**ÉNONCÉ A**
Dans les lignes de données, recopiez sans rien changer la ligne contenant « Image resolution: width=2268 », la ligne contenant « click(x=758, y=44) » et toutes celles qui se trouvent entre les deux.

^^^^^^^^

L’appareil, construit par l’équipe de l’université de Tel Aviv, est fait pour capturer et enregistrer la distribution angulaire des muons, minuscules mais puissantes particules créées lorsque les rayons cosmiques s’écrasent dans l’atmosphère terrestre.
Pour les archéologues, l’utilisation de la physique des particules pour sonder les sols est un moyen particulièrement alléchant de saisir l’histoire d’une ville faite de très nombreuses strates d’anciennes civilisations, de surcroît de diverses sensibilités religieuses. Cela fait des fouilles invasives sous bon nombre de ces sites – comme le mont du Temple – une entreprise difficile, sinon impossible.
Selon Lipschits, la méthode, connue sous le nom de radiographie muonique, pourrait nous apporter des précisions sur la vie à Jérusalem dans les temps anciens, à commencer par les fortifications construites par les habitants de la ville, les tombes et espaces qu’ils auraient pu sculpter, ou leur accès à l’eau lors des sièges ennemis.
Les chercheurs espèrent que le détecteur leur permettra de tout révéler, sans besoin de bouger des pierres ou gêner les personnes et bâtiments installés en surface.
« Notre rêve est de sonder le sous-sol et de trouver des tunnels qui nous mèneraient au mont du Temple », explique le professeur Erez Etzion de l’École de physique et d’astronomie. « Les détecteurs de muons nous donnent les moyens de fouiller le sous-sol de façon passive. »
Pour le projet, Etzion, Liron Barak et une équipe de l’école de physique se sont associés au professeur Yuval Gadot de l’École Rosenberg d’études juives et d’archéologie, ainsi qu’à Lipschits et Yiftah Shalev, de l’Autorité israélienne des antiquités et enfin une équipe de Rafael Industries, dont Yiftah Silver.
En dehors de la source de Gihon, un deuxième détecteur de muons avait été installé derrière ce qui est connu sous le nom de Stone Stepped Structure, un énorme mur dans la ville de David datant de quelque 3000 ans.

^^^^^^^^

**ÉNONCÉ B**
Poursuivez l'extrait sur la radiographie muonique à Jérusalem à la suite de sa dernière phrase.

**DONNÉES SOURCES**

^^^^^^^^

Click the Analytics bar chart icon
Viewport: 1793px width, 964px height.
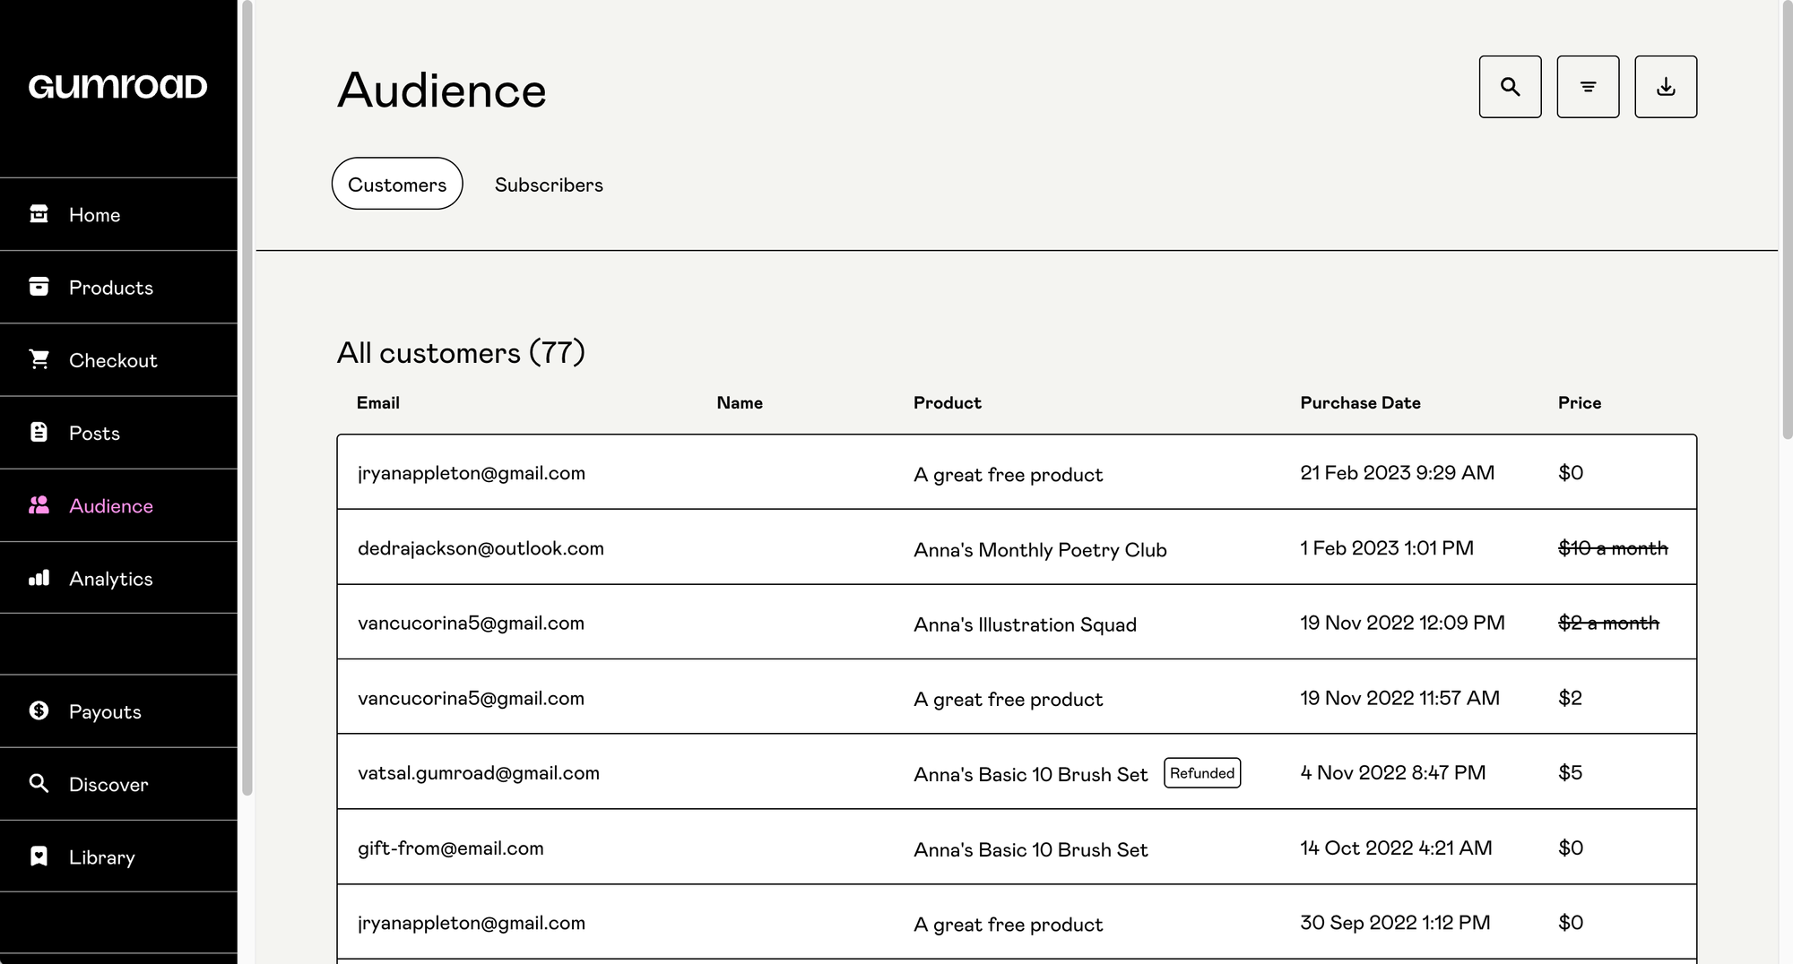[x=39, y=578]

^^^^^^^^

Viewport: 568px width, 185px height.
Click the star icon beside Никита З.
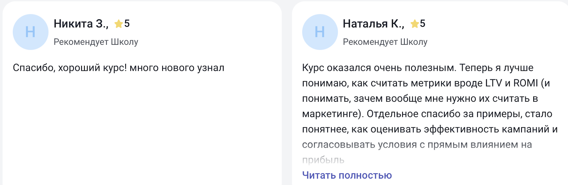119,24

^^^^^^^^

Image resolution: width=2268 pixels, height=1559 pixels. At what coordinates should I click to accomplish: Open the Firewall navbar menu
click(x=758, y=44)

^^^^^^^^

**RÉSULTAT ATTENDU A**
Image resolution: width=2268 pixels, height=1559 pixels. At what coordinates should I click to accomplish: Open the Firewall navbar menu
click(x=758, y=44)

**RÉSULTAT ATTENDU B**
Le site, qui se trouve à peu près à mi-chemin entre la source de Gihon et le mont du Temple, est le point le plus profond du versant est de la Cité de David, une crête étroite qui descend du sud du mont du Temple vers la vallée du Cédron, à l’extérieur des murs de la Vieille Ville où se trouve aujourd’hui le quartier moderne de Silwan. Les archéologues ont identifié ce quartier comme étant le plus ancien de Jérusalem et ont établi des liens avec les récits bibliques de la ville.
Les chercheurs espèrent qu’en orientant le détecteur vers le mont du Temple, ils découvriront des tunnels ou des espaces souterrains qui s’étendent de la plateforme non excavable jusqu’à la source.
Lipschits et Etzion se connaissent depuis le lycée de Kiryat Tivon, où ils ont joué ensemble dans l’équipe de water-polo il y a plus de quarante ans. « C’est de l’histoire ancienne », a plaisanté Etzion.
À l’université, les deux professeurs ont discuté des différents projets sur lesquels ils travaillaient et ont décidé de faire équipe sur ce projet qui combine la physique et l’archéologie.
« En tant qu’historien, je pense qu’il est important de comprendre notre histoire », a expliqué Oded Lipschits. « La Cité de David est le site le plus important au monde pour les trois religions monothéistes. »
Les muons sont émis dans la haute atmosphère par les rayons cosmiques provenant de l’espace et interagissent avec les atomes de l’atmosphère terrestre. Les muons voyagent à une vitesse proche de celle de la lumière et sont pratiquement inarrêtables. Ils sont capables de pénétrer à peu près n’importe quoi, y compris la roche solide. En installant le détecteur à une altitude inférieure à celle de la zone cible et en l’orientant correctement, les scientifiques peuvent analyser la vitesse à laquelle les muons traversent la partie qu’ils souhaitent étudier.
« Comme les muons viennent du ciel, il faut placer le détecteur à un endroit plus bas que la région visée, pour voir s’il y a une déviation dans le sol entre le détecteur et la surface », a expliqué Etzion.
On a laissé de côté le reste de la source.